Healthcare News & Insights

Medication errors often kept under wraps in hospitals

New research suggests that medication errors happen fairly often in hospitals, particularly in the intensive care unit (ICU) – and most hospitals aren’t completely transparent about them with patients or staff members.

According to a study published in Critical Care Medicine, out of all the medication errors that occur in hospitals, nearly 7% happen in ICUs.  Close to 4% of these errors lead to adverse effects in patients.

Medication errors in the ICU were more likely to cause permanent and life-threatening harm to patients than errors originating in other hospital departments. In non-ICUs, only 2% of medication errors caused harm to patients.

The study found that medication errors are most likely to occur right when the medicine is due to be administered. The most common mistake is an error of omission – leaving out info necessary to give a patient the proper dose, or failing to give the patient the medication at all.

Errors that had the potential to cause the most harm to patients included problems with medical devices, including IVs, and miscalculations that caused patients to receive the wrong dosage.

Medication errors may be difficult to correct, particularly because staff aren’t often notified of their mistakes. Researchers found that only a third of the staff who made the mistakes were informed about what happened, according to an article in Reuters.

Notifying patients and their families about these errors is even less a priority.
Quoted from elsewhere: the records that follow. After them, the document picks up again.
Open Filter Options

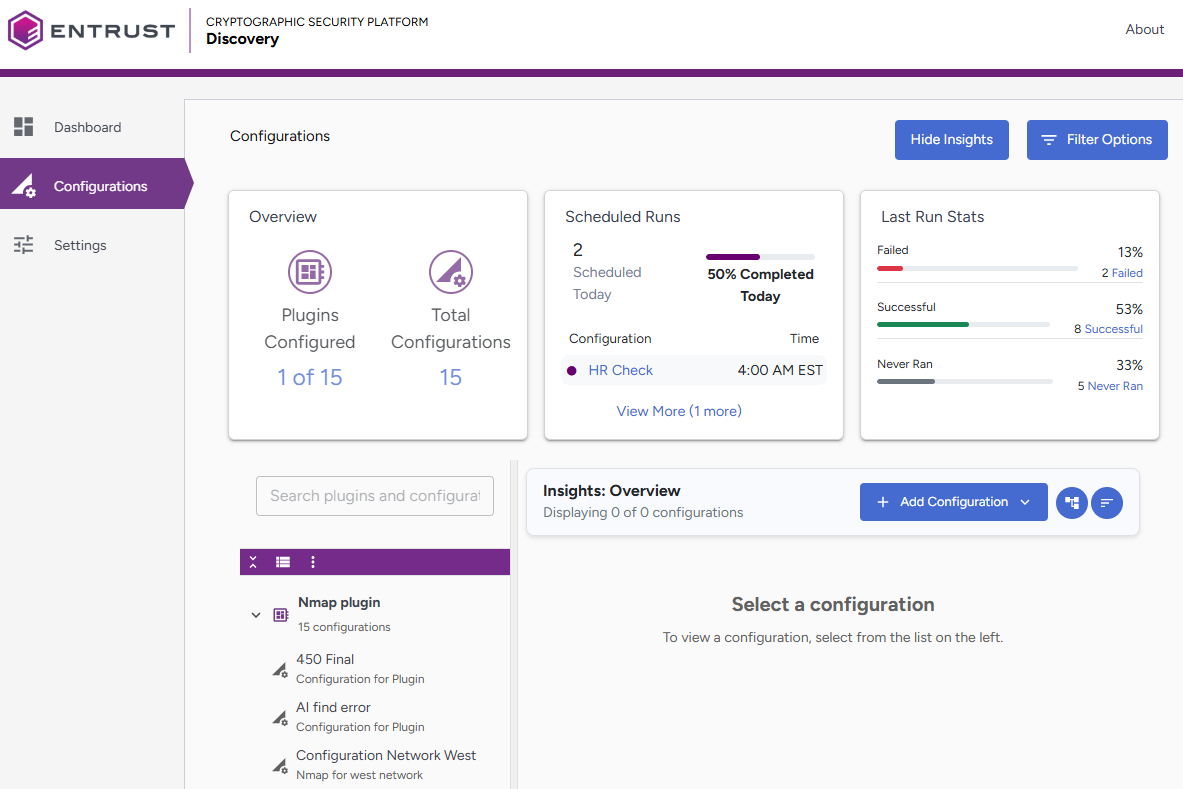click(x=1096, y=140)
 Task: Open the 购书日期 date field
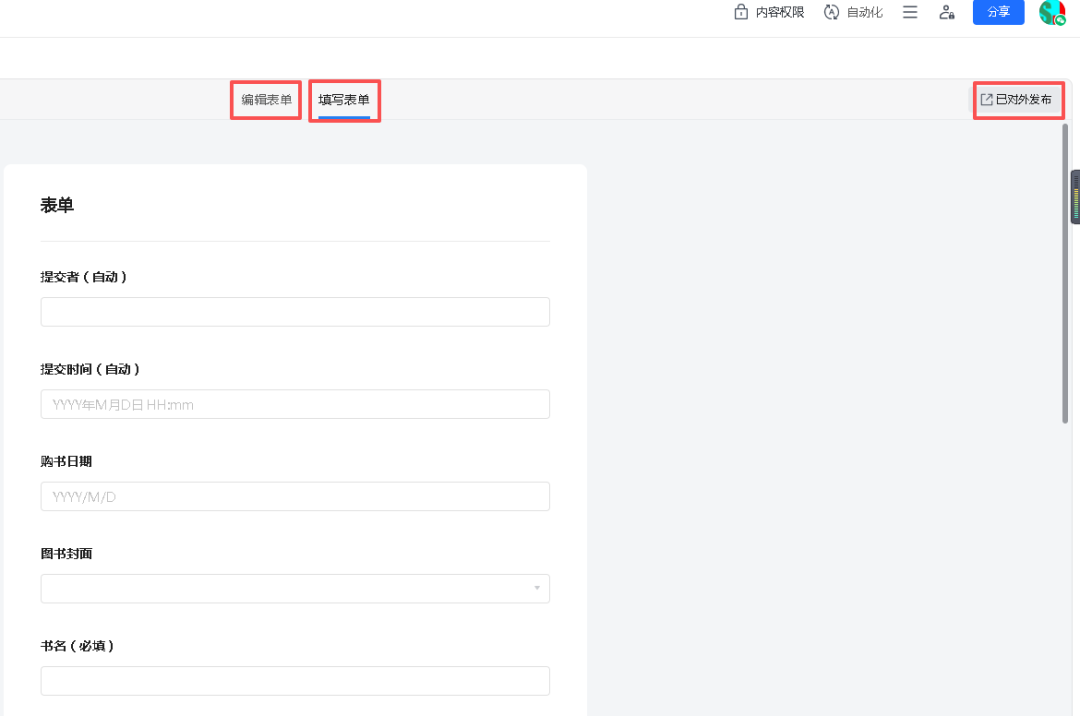coord(295,496)
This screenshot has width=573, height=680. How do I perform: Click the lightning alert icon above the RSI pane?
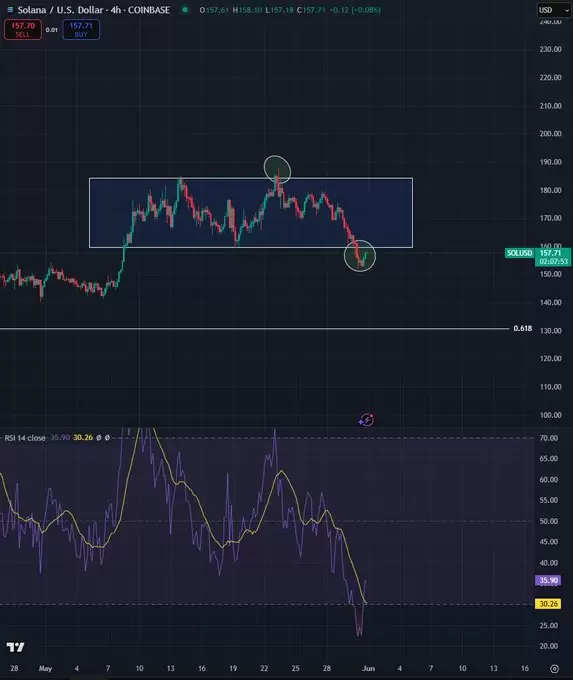point(367,419)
In fact, ICU patients are only told about medication mistakes a mere 1.5% of the time, and patients in other units find out about these errors 2% of the time.

This lack of communication may explain another finding of the study: For more than half of these medication errors, the hospital took no steps to change things after they occurred.

Inaction of this nature is unacceptable.

A better approach to medication errors

Although hospitals must work to prevent medicine errors from affecting all patients, it’s especially important for those in the ICU.

Because ICU patients often battle more serious health conditions than other patients, staff must take great care when dispensing their medicines. Otherwise, these patients could experience severe complications.

Hospitals should have several preventive measures in place to reduce the likelihood of a medication error, including:

  • Using only approved medical abbreviations when ordering prescriptions
  • Double checking patient charts before ordering and dispensing medication to look for key info like allergies or dosing changes, and
  • Asking questions if something doesn’t match up (i.e., if the prescribed medication isn’t appropriate for the patient’s condition).

The American Society of Hospital Pharmacists has more detailed guidelines for various staff members of hospitals to follow available here.

Along with these safeguards, it’s also important to foster a hospital culture that promotes full disclosure of errors for the sake of delivering quality patient care.

Encouraging hospital staff to be up front about mistakes is the first step toward correcting them.  Instead of blaming staff for mistakes, focus on what can be done to keep them from happening again.